** Dataset records **
— Start —
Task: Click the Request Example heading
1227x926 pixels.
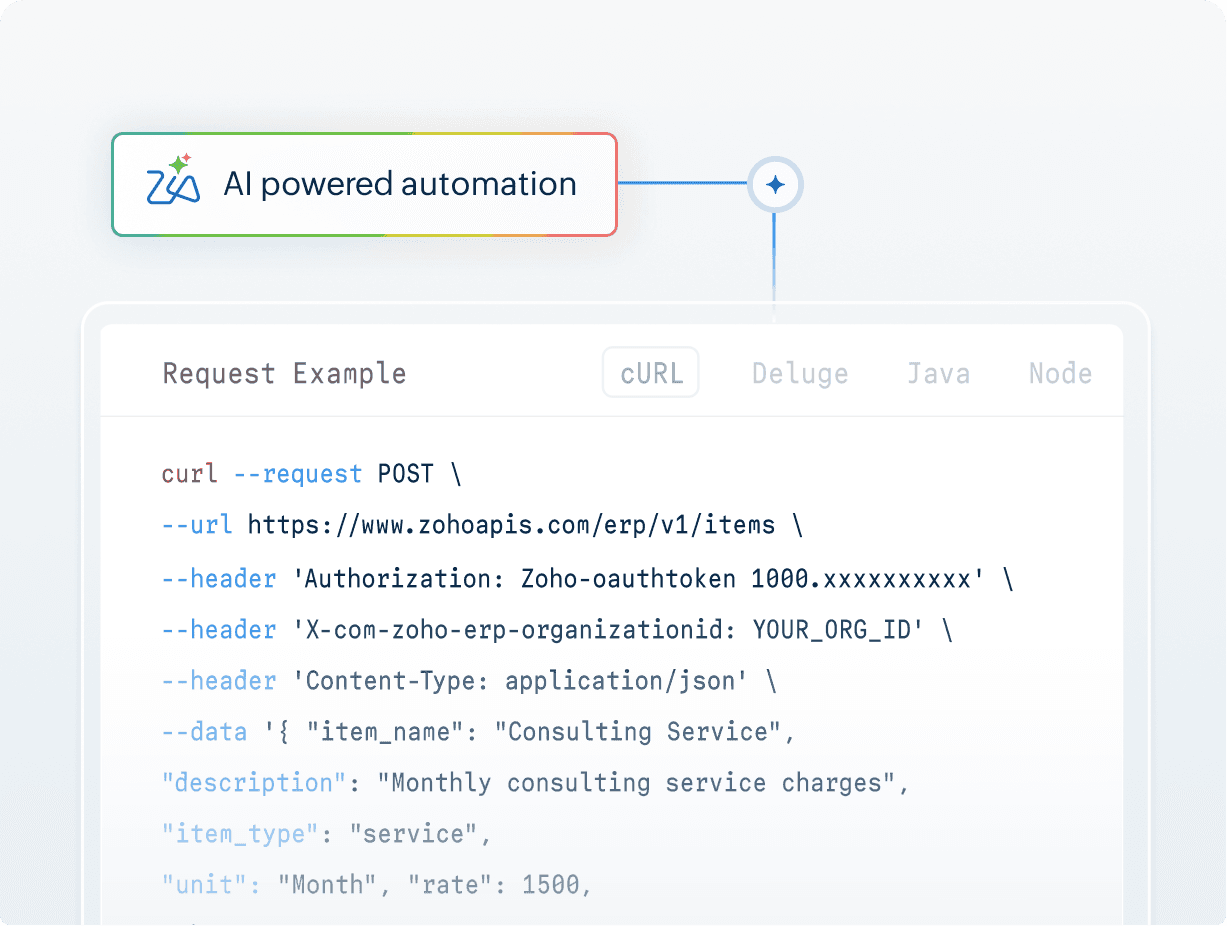Action: [x=284, y=372]
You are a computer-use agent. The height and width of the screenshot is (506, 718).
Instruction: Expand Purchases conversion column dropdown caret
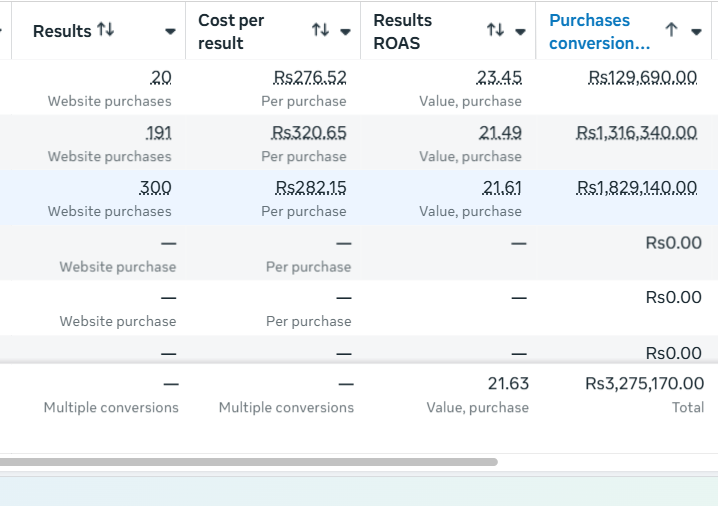(x=696, y=32)
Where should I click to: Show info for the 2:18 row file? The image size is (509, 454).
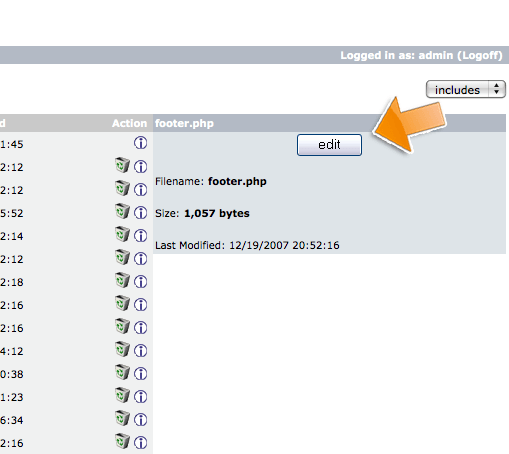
— End —
** PROBLEM DESCRIPTION **
Write out all of the lines above again, swapping "dropdown caret" for "dropdown arrow" and leaving everything else unchanged. Omit the pictures from your answer.

** RESULT FOR THIS EXERCISE **
Task: Click the Request Example heading
1227x926 pixels.
Action: [x=284, y=372]
You are a computer-use agent. The height and width of the screenshot is (506, 718).
Instruction: Expand Purchases conversion column dropdown arrow
(x=696, y=32)
Where should I click to: Show info for the 2:18 row file? The image size is (509, 454).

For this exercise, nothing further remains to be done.